The next day, there was a special assembly first thing in the morning. The whole school was there. The principal said there had been a terrible car accident out on Ridge Road, just past the Tastee-Freez, and Laura Pelsinger had been airlifted to the children’s hospital in Boston. The principal said she wouldn’t be in school for the rest of the year, and asked that each homeroom make their own card to send her.
H
ANDS BUNCHED INTO TIGHT
, nervous fists at her sides, Emma puts her face back in the window, calls through the screen, “Daddy!”
But he’s already pulling away. He’s got the radio turned up loud to his rock-and-roll station. Emma hears the scream of a lone guitar, the boom of bass and drums behind it.
Emma’s nose is pressed against the window screen; she imagines the marks it’s leaving there, a tiny grid, as if her nose is a map with longitude and latitude lines. She opens her mouth to yell again, touches the screen with the tip of her tongue—the metallic taste is so sharp she jerks her tongue away, but then makes herself lick it again. Once, twice. Three more times. She watches the taillights of her dad’s truck disappear down the driveway.

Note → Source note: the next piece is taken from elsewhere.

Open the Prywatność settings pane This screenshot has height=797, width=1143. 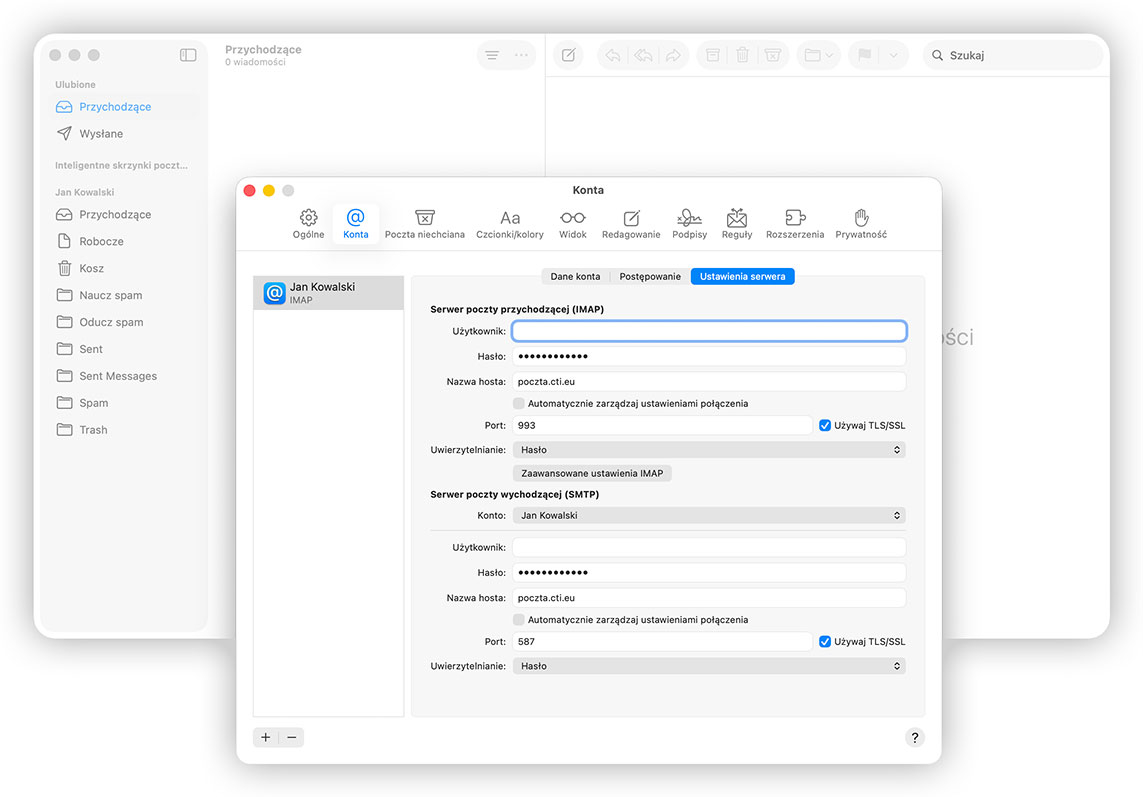[860, 222]
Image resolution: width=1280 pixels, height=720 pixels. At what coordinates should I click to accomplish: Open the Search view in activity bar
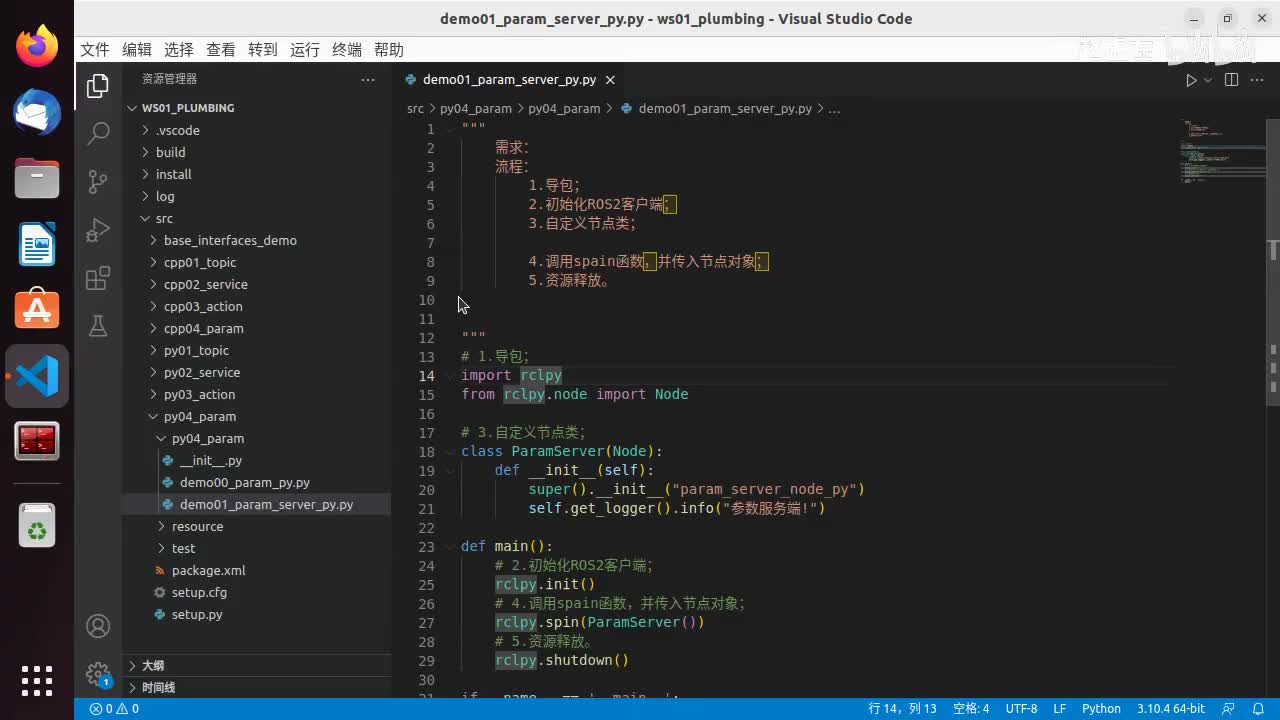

“Daddy!” she yells, louder this time, worried that maybe Danner somehow knows something terrible is going to happen. He’s going to get into a wreck just like Laura and her mom. “Stop!”
The lights above her come on and she turns, blinking from the sudden brightness, to see her mother in the doorway.
“What’s the matter, Em?” her mom asks.
“Where’s Daddy going?”
“Going?”
Her mother comes to the window, looks out, and frowns at the empty parking space where the Blazer used to be.
“Where’s he going, Mom?”
“I don’t know, baby.”
“I think something bad is going to happen. That’s why Danner got me up. I think I was supposed to stop him,” Emma says.
Her mom wraps her arms around Emma and rocks her as if she’s little again. Her mom has just come from the shower. Her hair is still damp, her skin warm and moist.
“Would you like some hot cocoa, sweetie?”
“With whipped cream?” Emma asks, smiling into her mother’s flowered nightgown. She smells like soap and sunshine, if sunshine had a smell.
“With whipped cream.”
“Can Danner have some?”
“Absolutely. I was hoping she’d come. I think it’s time Danner and I had a talk.”